Traditional Culture Encyclopedia - Traditional festivals - What is the percussion instrument that always appears in Japanese movies?

What is the percussion instrument that always appears in Japanese movies?

Possibly this one:

The shamisen was introduced to Ryukyu from China during the reign of Gen Eiroku (around 1560 AD), and then entered the island of Japan via Osaka from Ryukyu. The name "shamisen" was given to it. At that time, the Chinese shamisen was originally made of snake skin to cover the ****ing box, but Japan could not find such a large snake skin to make it, so the early shamisen was made of dog skin and cat skin. Later, most of them were made of rabbit skin or artificial leather.

The shamisen is widely used in various Japanese folkloric performing arts (jigoku and koto are called shamisen), but as a musical instrument, it is divided into three categories: thin, medium and thick. The appearance and skills of the koto are similar, but there are obvious differences in the details of the construction and the playing range.

Tsugaru shamisen tsugaru-shamisen ("Tsugaru", i.e., the area of the Tsugaru Strait between Hokkaido and Honshu, Japan) is one of the most distinctive of the Japanese shamisen family:

It was born in the cold countryside of Tsugaru and touched people nowadays with its rugged and powerful sound.

It was born in the cold countryside of Tsugaru, and has touched the people of today with its rough and powerful sound. For a long time, there was no written record of this instrument, and it seemed to be a "wild" instrument with no official status. However, it was the Tsugaru shamisen that transformed the traditional shamisen's role as an accompaniment to the performing arts and developed it into a fascinating solo instrument.

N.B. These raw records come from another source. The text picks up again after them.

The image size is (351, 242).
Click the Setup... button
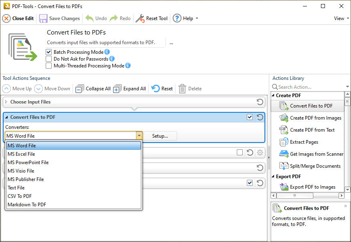(x=160, y=136)
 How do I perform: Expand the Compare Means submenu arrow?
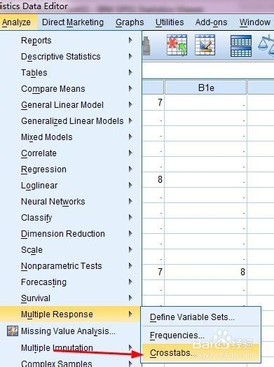tap(130, 88)
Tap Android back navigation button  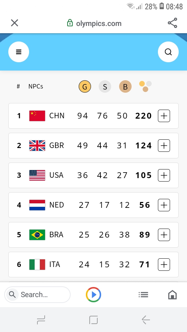(x=146, y=320)
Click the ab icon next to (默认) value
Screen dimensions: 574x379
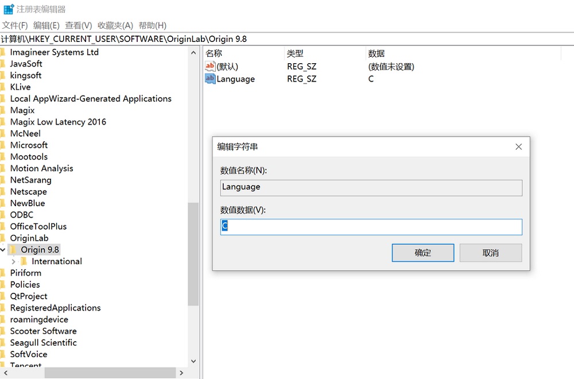pyautogui.click(x=211, y=66)
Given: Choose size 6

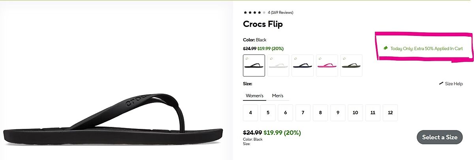Looking at the screenshot, I should pos(285,113).
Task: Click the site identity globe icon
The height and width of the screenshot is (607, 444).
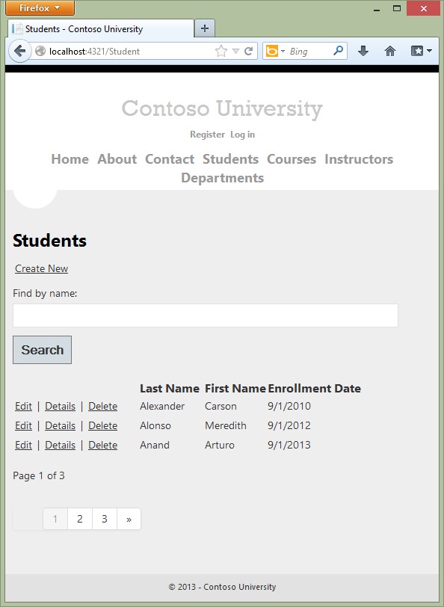Action: point(39,50)
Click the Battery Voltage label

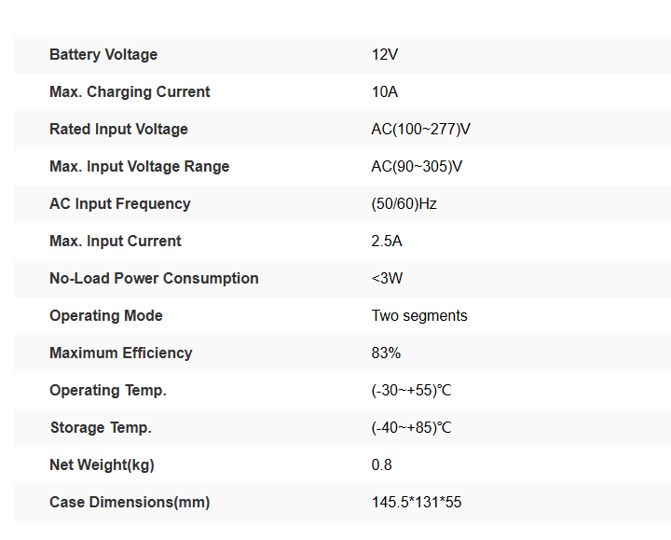[x=103, y=55]
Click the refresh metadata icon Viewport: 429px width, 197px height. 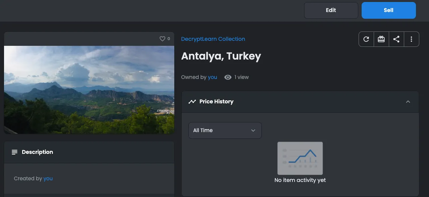point(366,39)
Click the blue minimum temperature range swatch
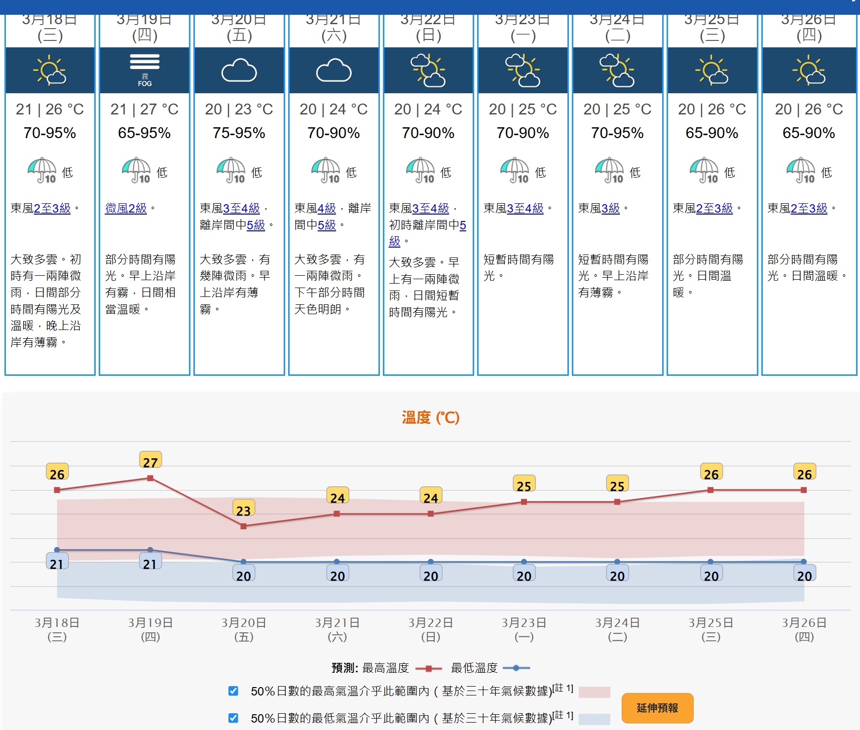Screen dimensions: 860x730 point(594,719)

In 1877, a blind beggar named Rintaro was given an old Yoshitake shamisen, and his artistic talent enabled him not only to change the shamisen's thin shaft to a thick one, "but also to round off the shamisen's thick plectrum as if it were a rice ladle," re-establishing the instrument's structure, and breaking with the common sense of plucking the shamisen at a single point to extend its range closer to the koto-ma. The most important feature of the Tsugaru Shamisen is that it is played at the same point as the Ginma. The most important revolutionary feature of the Tsugaru Shamisen is that ---- has brought about percussion-like playing from strumming to tapping with a plectrum. In addition, the unique technique of Tsugaru shamisen, which had been largely completed in the Meiji era, was combined with a strong left-hand glissando, and the hooks and picks of the plectrums, and so on, and made its way onto the Japanese stage. (The plectrums of Yoshitake shamisen are characterized by being long and thick, and instead of being thinly sliced in the front, they are a little bit angular like thick rulers, and the Rintabo rounded the angles off. The shamisen has no character, and the pitch is judged by the eye and the ear. It is played with a large plectrum, and occasionally with fingers, and is often struck against the body for percussion. Traditionally, the shamisen was played with the shakuhachi and the Japanese koto. Nowadays, it can be used as a solo instrument, as an ensemble, or as an improvisation with a variety of instruments.

Shamisen*** has a low volume of sound, and there are no fixed tuning rules, so it is a test of the performer's ability, so most performers have a high level of improvisation. Rentaro said a very representative quote: "Monkeys can imitate many things, so don't imitate - play your own shamisen."